Who was Vice Admiral Lord Horatio Nelson?
At the beginning of the 19th century, there was one British naval officer who was an outstanding and strongly nonconformist leader. He did not follow the old and traditional patterns, but instead created his own solutions in the battles and engagements that he fought and later led. In fact, at times his path to success was in direct defiance of the orders given him. He did not follow orders that he found useless or not according to his own concept, and because of his leadership and tactical genius, he was victorious in every major engagement he fought and was therefore never brought to task for his disobedience. This man was Vice Admiral Lord Horatio Nelson.
He was constantly developing and evolving new tactics that became known as the “Nelson touch” as in the famous and vital Battle of Trafalgar, the largest sea battle ever fought between ships-of-the-line. He was popular and well-respected, and those he led worshiped him in contrast to the usual relationship between English military leaders and their men at that time. He was always personally in the thick of the fight. He appealed to the pride and patriotism of his sailors. This connection to his men, apart from winning the most important sea battle of the time and one of the greatest in the annals of naval warfare, made him a hero to not only his men and the Royal Navy, but to the common people of England where the Battle of Trafalgar, 200 years later, is still celebrated annually.
What was the Battle of Trafalgar?
Trafalgar was a turning point in world history. The English fleet led by Nelson performed a miracle in defeating the combined French and Spanish fleets, thus destroying Spain’s dominance of the world’s oceans. Now Britain “ruled the waves” as the famous anthem goes. Britain had finally curtailed the Spanish predominance of the oceans and the end of French dominance of the European continent would soon follow. This victory opened the path to the construction of the British Empire, as no other European power could now prevent Britain’s imperialism. Her Walls of Oak, as the wooden hulled ships of the Royal Navy were called,dominated the seas and gave cover to Britain’s expansion, while Great Britain lay protected and secure behind them.
If Nelson had not prevailed at Trafalgar, the British Empire could not have happened, and the world today would be a very different place.
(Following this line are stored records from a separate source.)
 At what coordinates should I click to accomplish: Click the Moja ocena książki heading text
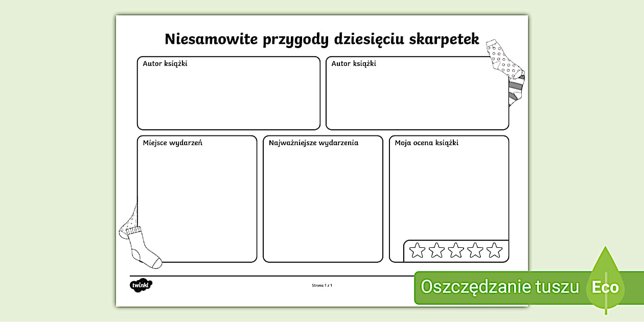click(x=426, y=143)
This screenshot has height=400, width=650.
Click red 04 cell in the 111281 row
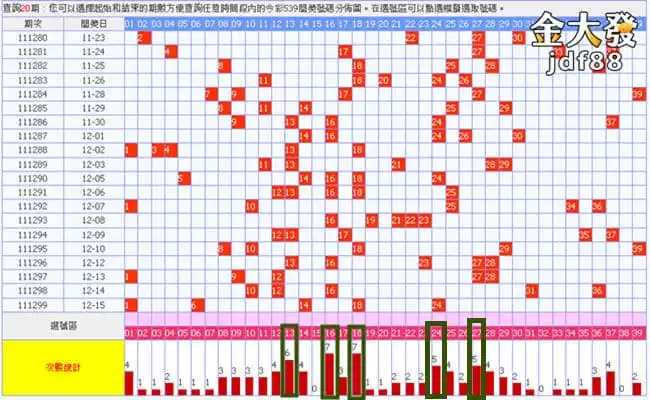(x=170, y=51)
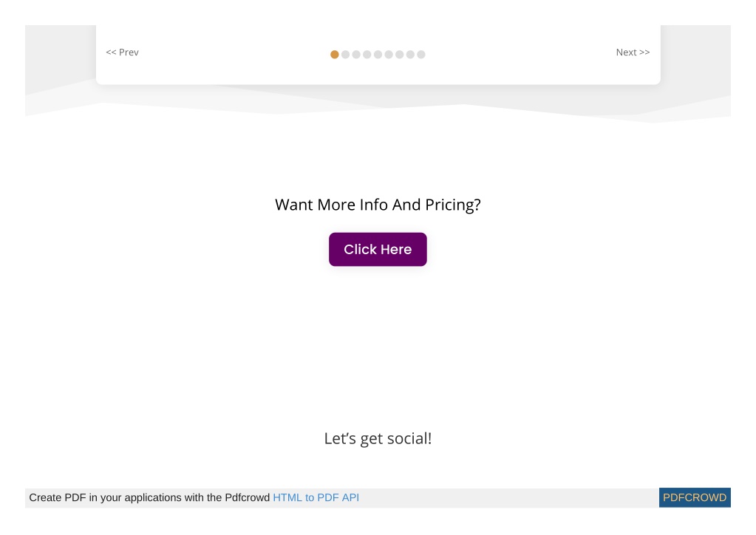Go to previous slide with << Prev

click(122, 52)
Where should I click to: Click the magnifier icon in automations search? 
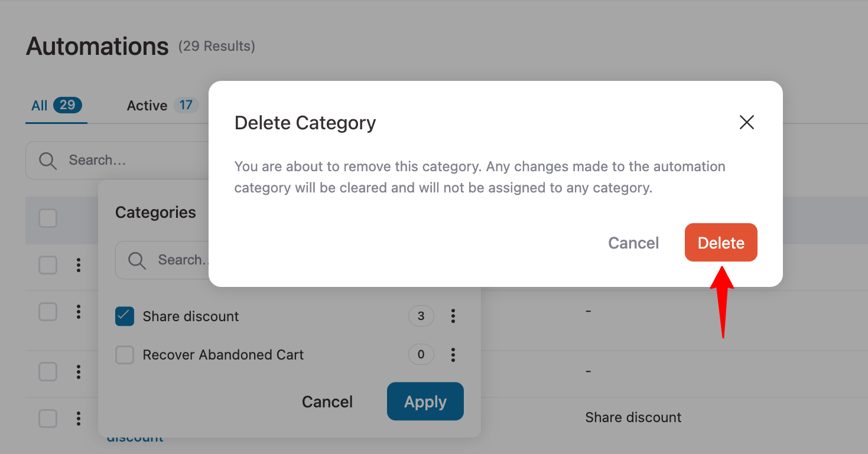tap(48, 160)
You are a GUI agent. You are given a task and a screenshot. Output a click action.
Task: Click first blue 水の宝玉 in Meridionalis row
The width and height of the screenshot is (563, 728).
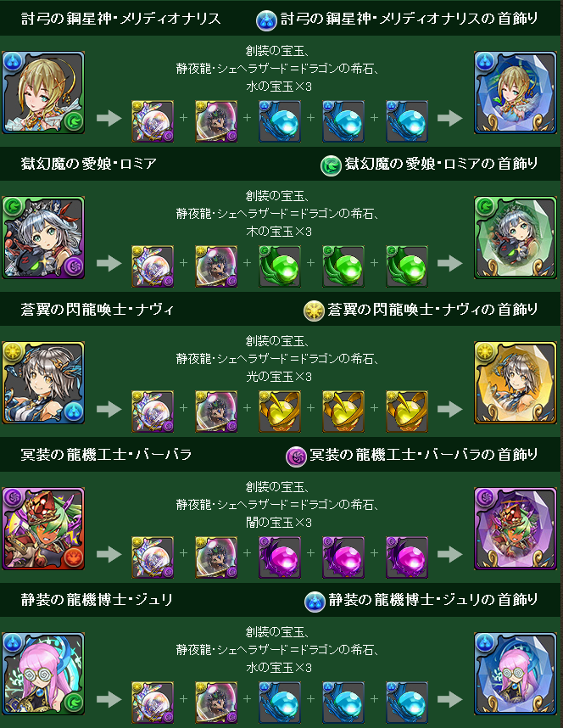coord(280,121)
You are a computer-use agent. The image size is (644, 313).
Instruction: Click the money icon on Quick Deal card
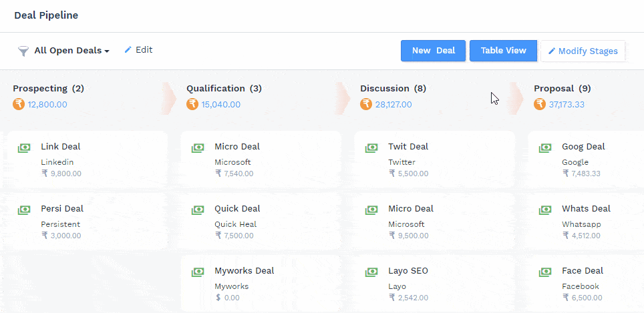tap(198, 210)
Even the growth and development of what was then the Colonial United States would probably have been adversely affected.
Pusser’s Rum and the Origin of Nelson’s Blood
Pusser’s Rum is the same Admiralty Rum as was issued on board British warships, and it is with the Admiralty’s blessing and approval that Pusser’s Rum is now available to the consumer. Prior to 1979, Pusser’s Rum was never sold or available to the public. Pusser’s Rum is also known to the Navy as “Nelson’s Blood”. Unfortunately, in the heat of battle at Trafalgar, Nelson was mortally wounded by a French sharpshooter. As he lay dying, he requested that his body not be thrown overboard as was the custom in those days. At the end of the battle, legend has it that they placed his body in a large puncheon (cask) of Admiralty rum to preserve it for the long trip home. Upon arrival at Portsmouth, his pickled body was removed, but most of the rum was gone. The sailors had drilled a small hole at the base of the cask, and drank all the rum, thereby drinking of “Nelson’s Blood” which became synonymous with the name Pusser’s Rum. The expression is still popular in the Royal Navy today when alluding to Pusser’s Rum.